The question is: will physical writes be performed later in the sequence of
physical SECTOR position on the disc (minimizing head seeking)? Or Linux
background writer knows nothing about physical on-disc placement and flushes
data in order it is saved in the RAM?

The part of Linux that does this is called the elevator algorithm, and even the simplest I/O scheduler (the no-op one) does a merge+sort to schedule physical writes. The classic intro paper on this subject is http://www.linuxinsight.com/files/ols2004/pratt-reprint.pdf

What I am trying to understand - why does the system fall to a writing bottleneck (e.g. 10MB/s) much before it achieves the maximum disk throughput (e.g. 50MB/s). How could it happen if the Linux IO scheduler reorders write operations, so time for seeking is minimal?

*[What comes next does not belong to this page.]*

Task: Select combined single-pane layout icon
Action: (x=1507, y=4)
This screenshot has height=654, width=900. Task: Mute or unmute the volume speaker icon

I think you're underestimating how much impact even a minimal amount of seeking has. If the disk head has to move at all beyond a single track seek, you won't get anywhere close to the rated sequential speed on the drive even if elevator sorting is helping out. And the minute a checkpoint is involved, with its requisite fsync at the end, all the blocks related to that are going to be forced out of the write cache without any chance for merge+sort to lower the average disk I/O--unless you spread that checkpoint write over a long period so pdflush can trickle to blocks out to disk.